Where does the string "dropdown" appear? Copy every line of the entries below that holds it.

Pixel coordinate grounding data:
---*---
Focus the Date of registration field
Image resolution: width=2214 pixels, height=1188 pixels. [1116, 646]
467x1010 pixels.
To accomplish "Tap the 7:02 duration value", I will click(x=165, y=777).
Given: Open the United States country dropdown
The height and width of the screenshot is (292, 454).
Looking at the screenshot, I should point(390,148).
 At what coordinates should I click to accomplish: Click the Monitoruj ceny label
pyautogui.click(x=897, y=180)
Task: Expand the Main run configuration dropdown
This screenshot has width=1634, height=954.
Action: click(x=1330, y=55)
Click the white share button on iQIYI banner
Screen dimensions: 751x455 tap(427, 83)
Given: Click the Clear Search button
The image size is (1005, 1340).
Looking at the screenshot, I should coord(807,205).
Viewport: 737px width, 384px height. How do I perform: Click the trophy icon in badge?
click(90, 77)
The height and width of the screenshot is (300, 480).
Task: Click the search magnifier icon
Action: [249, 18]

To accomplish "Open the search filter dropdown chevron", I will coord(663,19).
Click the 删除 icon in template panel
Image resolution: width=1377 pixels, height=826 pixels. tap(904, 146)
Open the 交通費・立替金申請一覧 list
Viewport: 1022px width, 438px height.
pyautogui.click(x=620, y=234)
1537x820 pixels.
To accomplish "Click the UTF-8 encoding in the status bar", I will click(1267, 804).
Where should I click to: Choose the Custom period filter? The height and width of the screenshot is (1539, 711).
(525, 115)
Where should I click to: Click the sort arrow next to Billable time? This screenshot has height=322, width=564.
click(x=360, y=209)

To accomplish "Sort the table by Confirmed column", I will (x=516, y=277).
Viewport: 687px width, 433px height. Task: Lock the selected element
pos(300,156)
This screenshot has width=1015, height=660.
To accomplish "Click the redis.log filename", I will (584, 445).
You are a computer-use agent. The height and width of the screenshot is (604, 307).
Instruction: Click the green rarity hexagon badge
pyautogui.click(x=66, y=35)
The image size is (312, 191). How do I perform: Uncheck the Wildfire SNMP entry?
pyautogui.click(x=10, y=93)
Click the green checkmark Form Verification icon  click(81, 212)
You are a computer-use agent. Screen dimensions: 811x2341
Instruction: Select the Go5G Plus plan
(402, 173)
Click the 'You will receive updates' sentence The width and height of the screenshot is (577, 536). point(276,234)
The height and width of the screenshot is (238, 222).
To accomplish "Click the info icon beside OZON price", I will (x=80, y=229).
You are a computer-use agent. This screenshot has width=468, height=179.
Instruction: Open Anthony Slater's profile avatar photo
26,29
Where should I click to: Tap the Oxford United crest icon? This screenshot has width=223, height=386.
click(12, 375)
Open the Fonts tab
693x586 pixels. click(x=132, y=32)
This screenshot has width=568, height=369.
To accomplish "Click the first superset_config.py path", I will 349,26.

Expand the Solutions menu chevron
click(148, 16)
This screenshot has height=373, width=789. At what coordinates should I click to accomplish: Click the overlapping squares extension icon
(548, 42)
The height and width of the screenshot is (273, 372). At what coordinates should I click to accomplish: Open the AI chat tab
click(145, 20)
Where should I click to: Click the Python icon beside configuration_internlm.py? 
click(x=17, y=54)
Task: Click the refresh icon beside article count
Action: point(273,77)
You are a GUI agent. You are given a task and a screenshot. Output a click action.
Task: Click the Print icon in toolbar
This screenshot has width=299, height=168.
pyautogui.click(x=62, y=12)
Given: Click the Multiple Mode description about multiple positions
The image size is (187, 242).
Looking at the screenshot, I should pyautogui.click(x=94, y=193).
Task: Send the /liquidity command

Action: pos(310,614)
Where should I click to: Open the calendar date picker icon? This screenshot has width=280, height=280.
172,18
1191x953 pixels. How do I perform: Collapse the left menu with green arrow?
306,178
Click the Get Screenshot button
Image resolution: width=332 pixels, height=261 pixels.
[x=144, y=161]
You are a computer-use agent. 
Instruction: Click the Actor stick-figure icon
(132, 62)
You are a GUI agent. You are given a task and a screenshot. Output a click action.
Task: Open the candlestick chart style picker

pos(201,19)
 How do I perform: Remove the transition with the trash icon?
---*---
The answer:
Given: Open the United States country dropdown
Task: Expand the Main run configuration dropdown
To accomplish "Open the search filter dropdown chevron", I will coord(663,19).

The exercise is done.